Faithful readers: This dispatch falls into the bucket of “stuff that’s about work and not diabetes.” (Not that diabetes isn’t its own kind of work.) This is what I do for my 9-5. It’s the stuff I do between thinking about diabetes, my next bike outing, where I want to travel someday, and all those other things. Don’t worry, we’ll get back to all that “good stuff” soon enough; but this post is for the lurking coworkers and people searching on the Google.
Here are a few performance-related articles and presentations that I stumbled upon recently:
Igor Ostrovsky at Microsoft wrote a very useful description of various processor cache effects. Here are the notes I took while reading it:
- Array access is slower than math
- Data alignment can determine how many cache lines are touched
- Keep modifications/accesses within the same cache level
- Be aware of instruction level dependencies and parallelism opportunities
- Avoid touching too many memory locations from the same cache line, causes contention
- There’s a trade-off between the size of what you’re putting in the cache and the number of elements you touch in it. — What does that mean, Jeff? Not exactly sure, but cache assoc. is usually not a huge deal compared to other issues.
- Because cores have their own caches and because memory needs to remain consistent, avoid letting two threads modify data on the same cache line.
- Even when you think you know what you’re doing, there’s other crazy stuff going on.
Isn’t that last one the sad truth about performance optimization?
Igor also has an excellent article about branch prediction. Basically, if you structure your code so that if branches are predictably true (or predictably false) the CPU can start walking down that code path until it’s proved wrong. But if it’s close to random, you’ll see performance hits.
Joe Duffy, also at Microsoft, debunks the “premature optimization is evil” myth. Joe summarizes the article himself quite well, so I’ll just quote him.
In this short article, we’ll look at some important principles that are counter to what many people erroneously believe this [“avoid premature optimization”] statement to be saying. To save you time and suspense, I will summarize the main conclusions: I do not advocate contorting oneself in order to achieve a perceived minor performance gain. Even the best performance architects, when following their intuition, are wrong 9 times out of 10 about what matters. (Or maybe 97 times out of 100, based on Knuth’s numbers.) What I do advocate is thoughtful and intentional performance tradeoffs being made as every line of code is written. Always understand the order of magnitude that matters, why it matters, and where it matters. And measure regularly! I am a big believer in statistics, so if a programmer sitting in his or her office writing code thinks just a little bit more about the performance implications of every line of code that is written, he or she will save an entire team that time and then some down the road. Given the choice between two ways of writing a line of code, both with similar readability, writability, and maintainability properties, and yet interestingly different performance profiles, don’t be a bozo: choose the performant approach.
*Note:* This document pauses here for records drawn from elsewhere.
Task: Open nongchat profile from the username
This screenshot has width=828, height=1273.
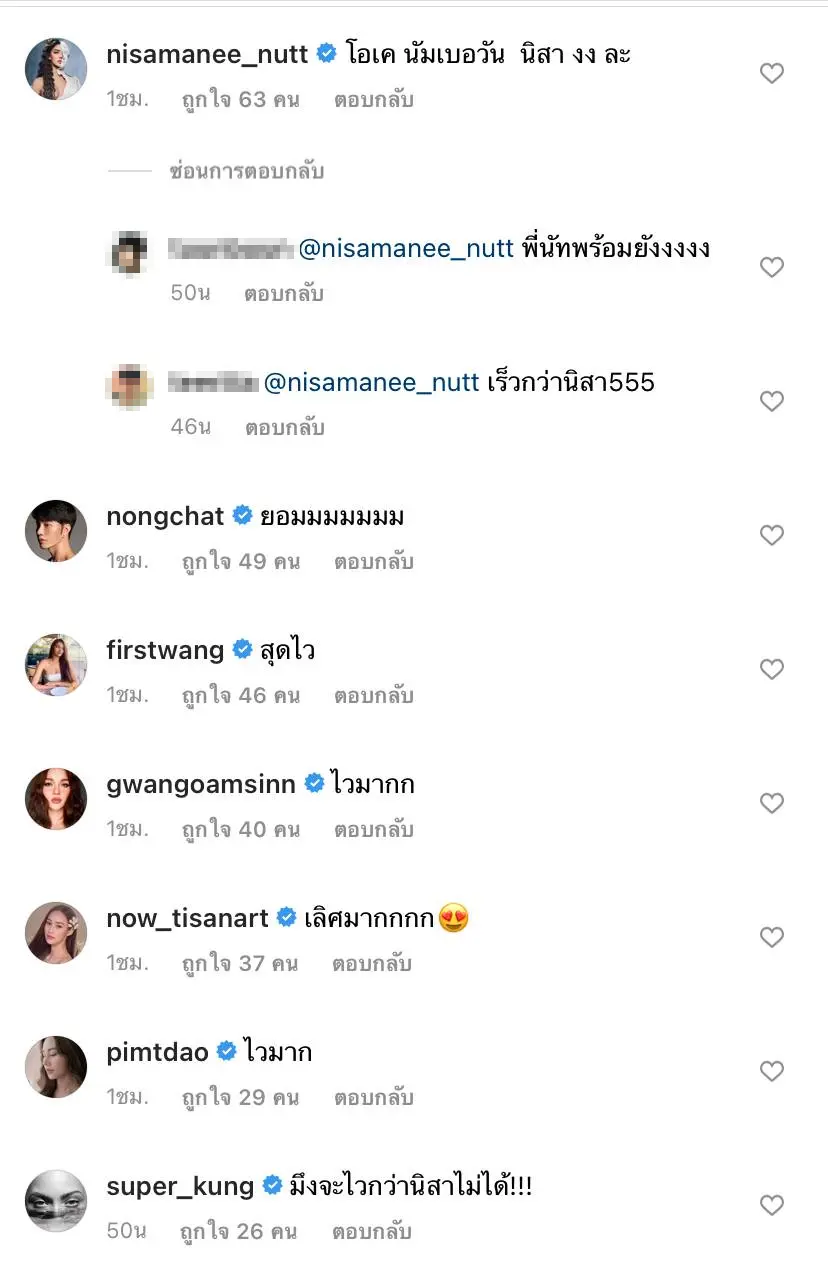Action: 165,516
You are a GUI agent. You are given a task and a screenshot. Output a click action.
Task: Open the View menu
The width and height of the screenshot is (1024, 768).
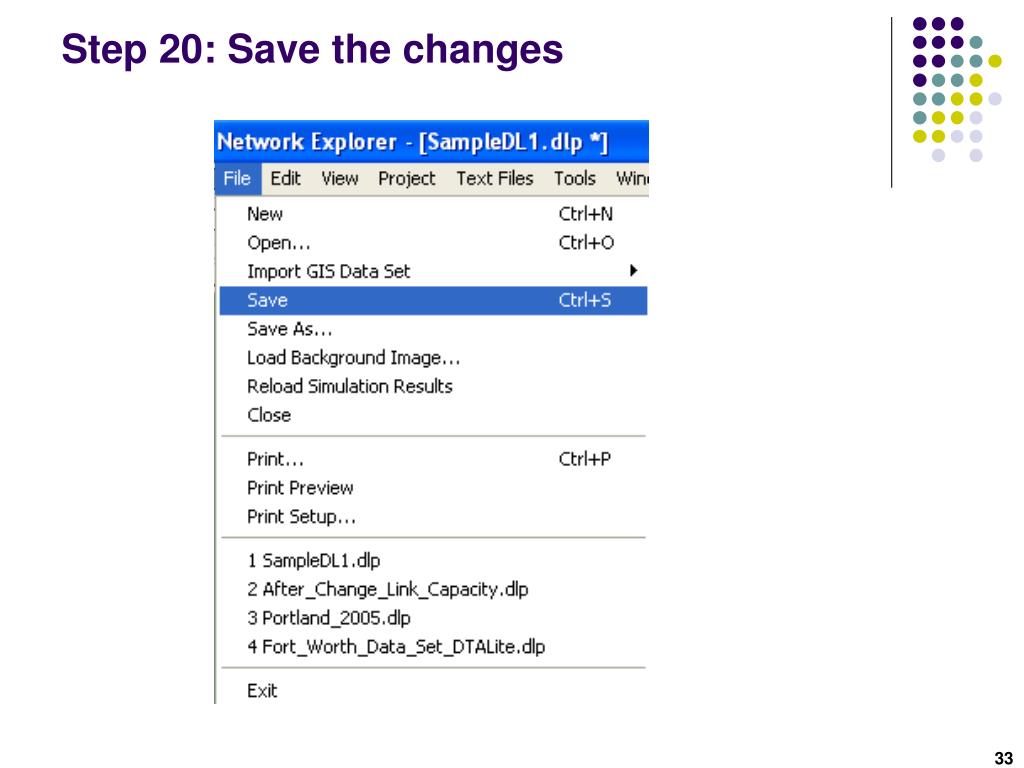(x=340, y=178)
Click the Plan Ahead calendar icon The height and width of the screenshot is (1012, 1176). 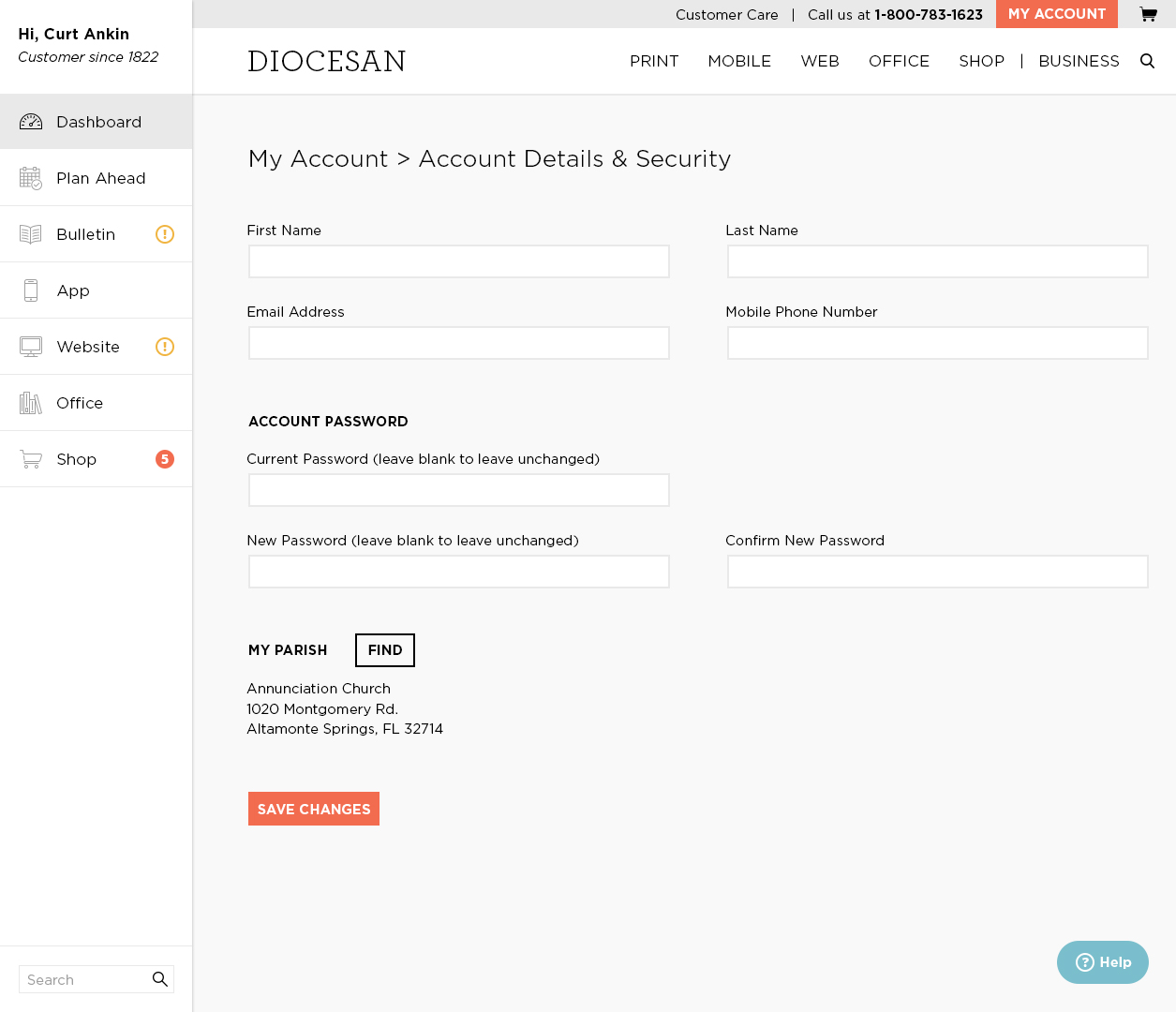[31, 178]
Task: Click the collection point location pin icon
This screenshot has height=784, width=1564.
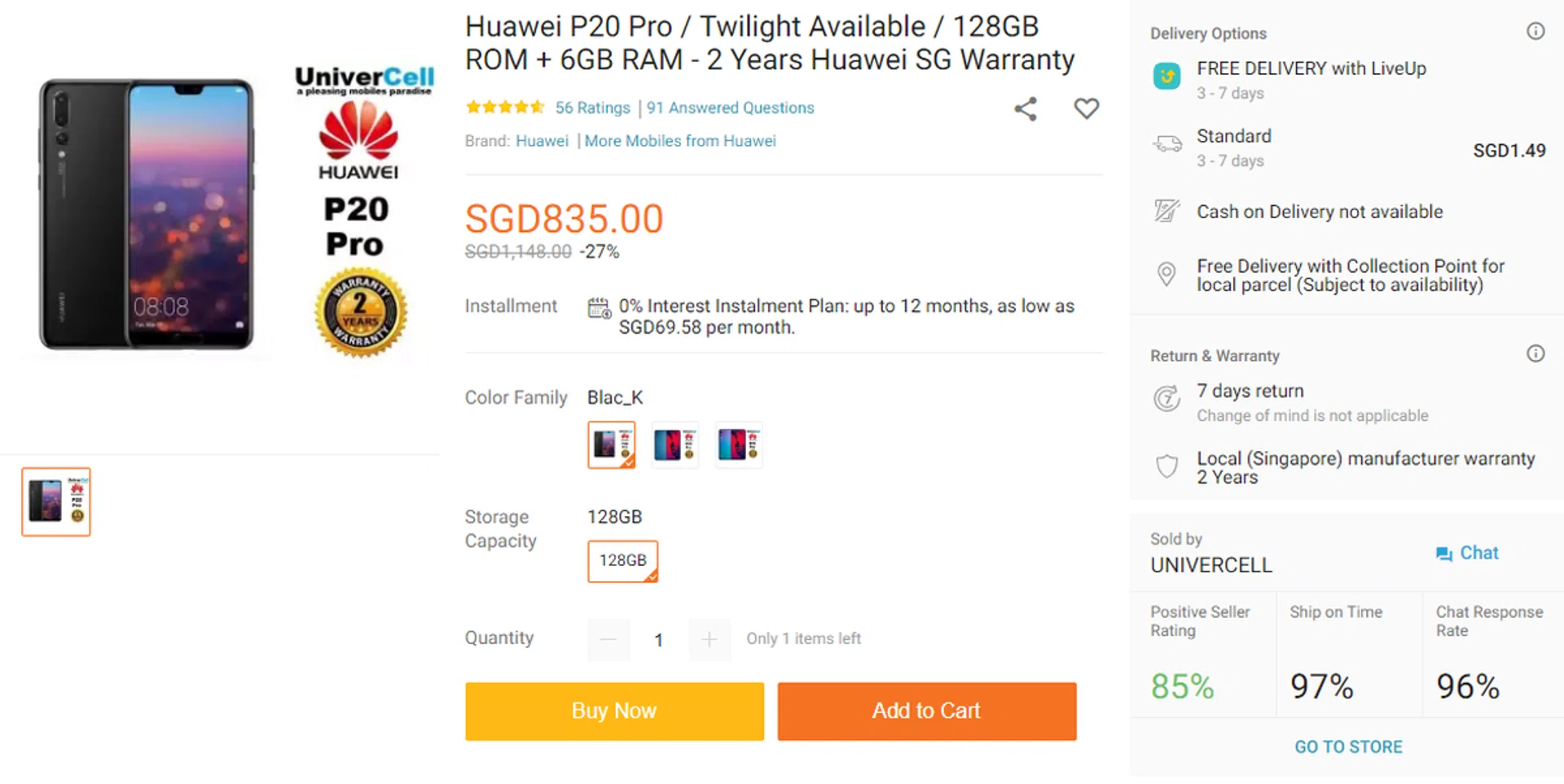Action: (x=1166, y=274)
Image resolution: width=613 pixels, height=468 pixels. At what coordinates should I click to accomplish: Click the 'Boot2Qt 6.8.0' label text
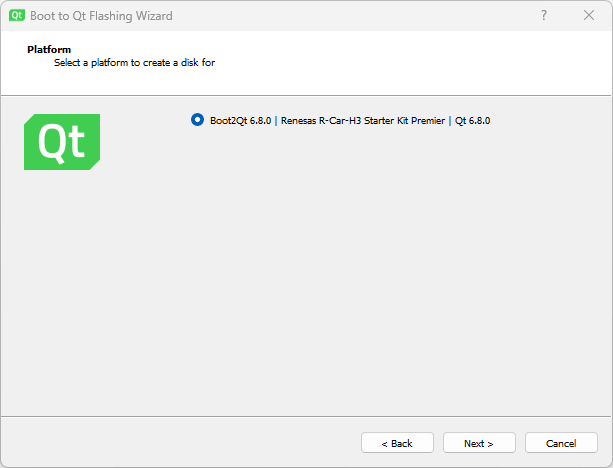click(x=240, y=121)
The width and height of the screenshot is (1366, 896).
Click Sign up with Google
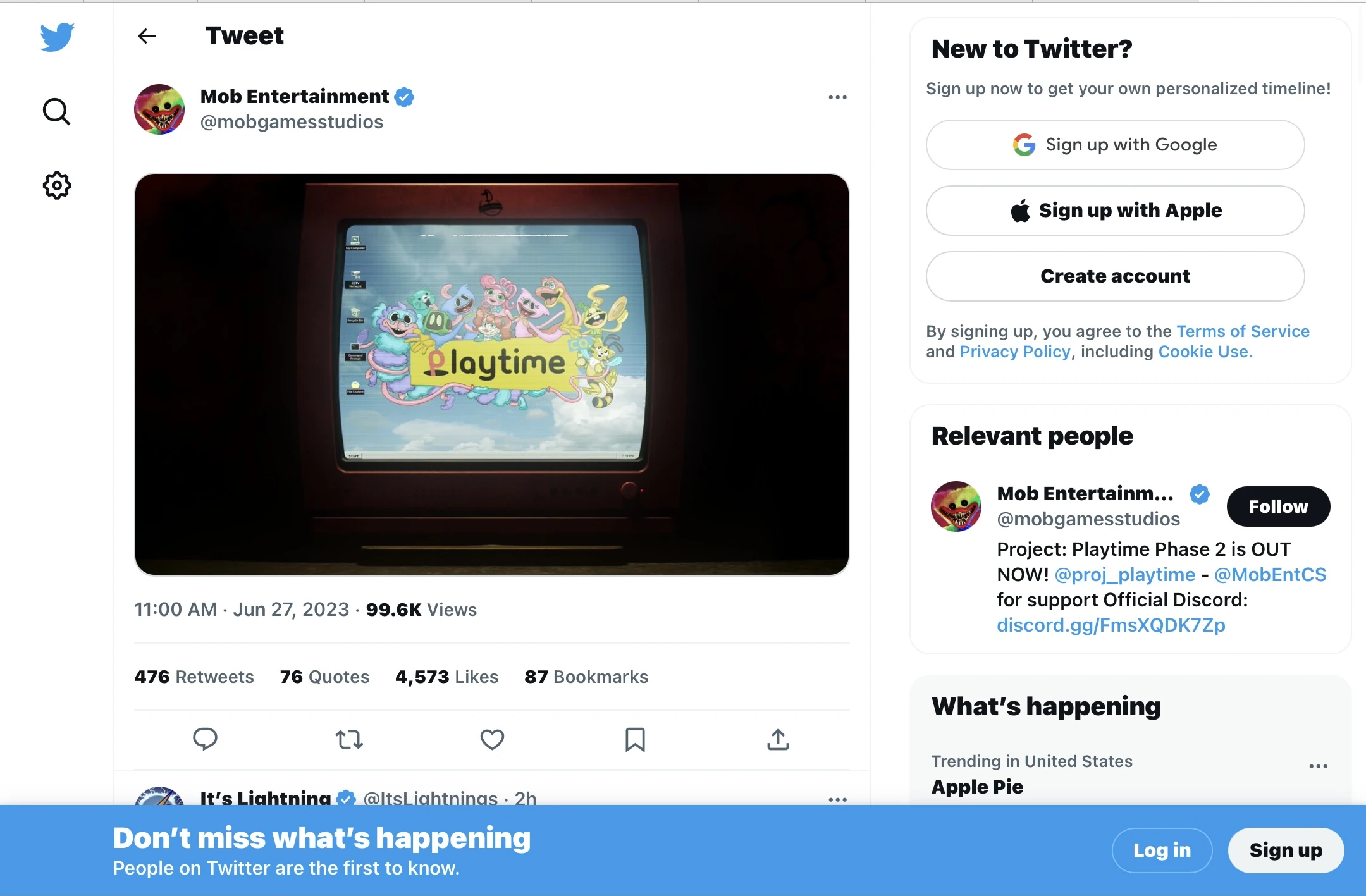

Eschew redundant work, and poorly written code. And lastly, avoid gratuitously abstract, generalized, and allocation-heavy code, when slimmer, more precise code will do the trick.
Follow these suggestions and your code will just about always win in both maintainability and performance.
If you do anything that falls under the labels of “multicore,” “multithreaded,” or “multi-processor,” then you should definitely add Multicore Info and Intel’s software blogs to your RSS feed aggregator.
One recent Intel offering is a recording of “Introducing Intel Parallel Building Blocks”. The Intel folks discusses Intel Cilk Plus, Threading Building Blocks (TBB), and Array Building Blocks. Here are some notes from the 45 minute presentation:
- Intel Cilk Plus is a lower-level way to expose parallelism and the potential for vectorization to C++ code. It currently only works with the Intel compiler.
- TBB is awesome. That’s me saying that. I use it to easily exploit data parallelism in our existing codebase. (Because I use it already, I didn’t take many notes on it. Sorry.)
- Array Building Block (ArBB) provide the highest level of abstraction presenting the ability to specify array data containers (1-D to N-D, including nested containers and [soon] sparse data) and then do vector operations on the data in the containers. Sounds familiar.
- Cilk Plus includes reducers to prevent data races, has #pragma simd to empower the compiler to make vector assumptions, and has a mechanism for specifying a range of vector data.
- Parallel Inspector and Parallel Amplifier are alleged to help squeeze performance out of code that uses TBB.
- ArBB uses a two-part compilation process, one of which is a runtime JIT.
- There are collisions between the schedulers in Intel MKL and Cilk (and TBB, etc.). Beware.
And finally, there’s a recording of a webinar about Intel Parallel Advisor that may be of interest. It’s next in my queue of things to watch.